VATICAN CITY  — Pope Francis will finally fulfill his desire to be a missionary to Japan when he visits the country, as well as Thailand, Nov. 20-26, the Vatican announced.

Pope Francis will leave Rome Nov. 19, arriving in Thailand for a visit Nov. 20-23, said Matteo Bruni, director of the Vatican press office.

He will then fly to Japan and visit Tokyo, Nagasaki and Hiroshima Nov. 23-26, Bruni said Sept. 13.

 

Further details about the trip and an exact schedule were to be released later.

The bishops of Thailand have chosen the motto: “Christ’s Disciples … Missionary Disciples” as the theme for the visit to their country. The visit, they said, will mark the 350th anniversary of the “Apostolic Vicariate of Siam Mission.”

The special website launched for the visit said that, with the establishment of the vicariate by Pope Clement IX in 1669, “Roman Catholicism was permanently established in Thailand.”

This year also marks the 50th anniversary of diplomatic relations between the Kingdom of Thailand and the Holy See in 1969, and the 35th anniversary of the last papal visit to Thailand, which was made by St. Pope John Paul II in 1984, the website said.

For their visit, the bishops of Japan chose the theme, “Protect all Life,” drawing the phrase from a prayer written by Pope Francis and included in his encyclical, “Laudato Si'” on the protection of creation.

“In order to ‘protect all life,’ we must respect not only each person’s dignity but also the environment,” the bishops said. “However, the earth as ‘our common home’ is now trampled by humankind and groans with pain. Those groans overlap with the distress of all the abandoned people of the world.”

“In Japan today as well, there (are) a multitude of problems related to life and peace in addition to the issues of economy, environment and relations with neighboring countries,” the bishops continued. “Moreover, recovery from natural catastrophes and nuclear plant accidents remains a persisting problem.”

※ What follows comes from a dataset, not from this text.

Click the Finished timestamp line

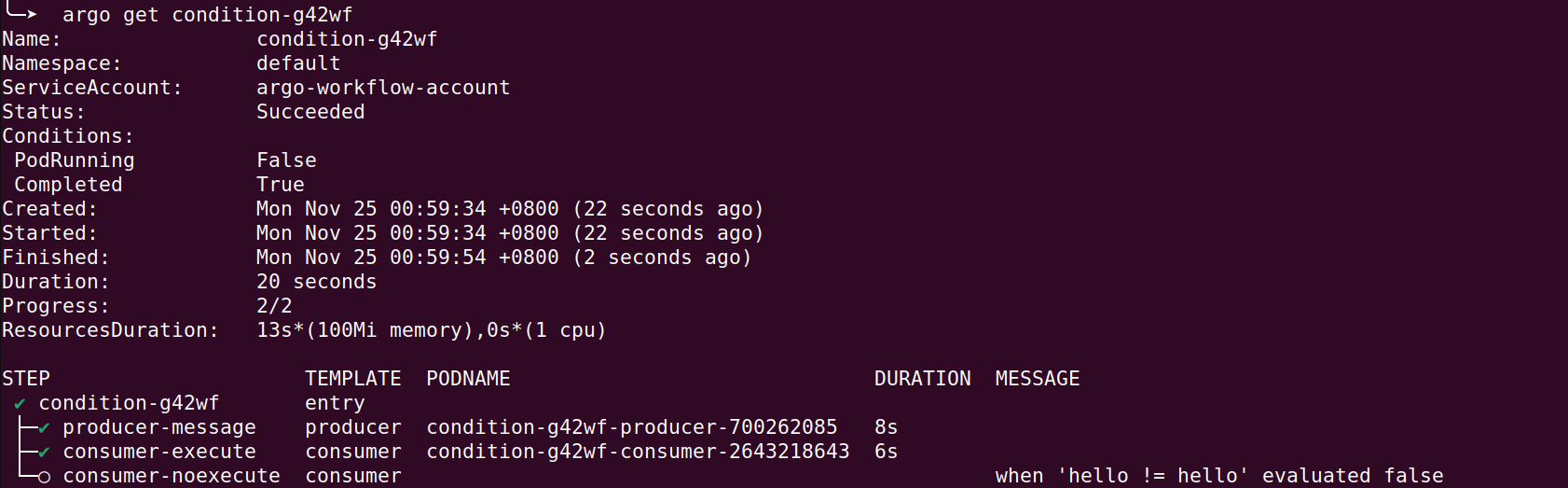click(x=503, y=258)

Pope Francis, a Jesuit, has said he had entered the order hoping to become a missionary to Japan in the footsteps of St. Francis Xavier and other great Jesuits. He also has spoken frequently of his admiration for Japanese Catholics who kept the faith alive through decades of persecution.

And marking the 70th anniversary of the U.S. atomic bombings of Hiroshima and Nagasaki in 2015, Pope Francis had said that “although much time has passed, this tragic event still incites horror and repulsion.”

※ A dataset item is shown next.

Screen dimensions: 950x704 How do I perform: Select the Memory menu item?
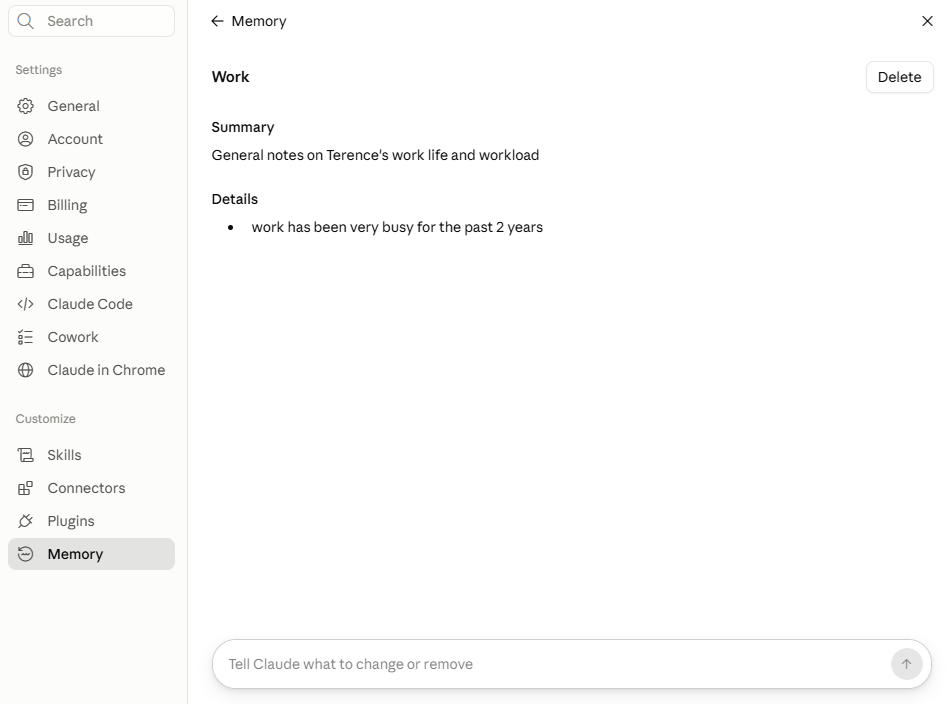pyautogui.click(x=91, y=554)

The bombings have “become the symbol of the boundless destructive power of man when he makes distorted use of scientific and technical advancements and serves as a perpetual warning to humanity to forever repudiate war and ban nuclear arms and all weapons of mass destruction,” the pope said.

He ended his remarks by praying that “from every land may a single voice be raised: no to war, no to violence and yes to dialogue, yes to peace! With war, you always lose. The only way to win a war is to not make it!”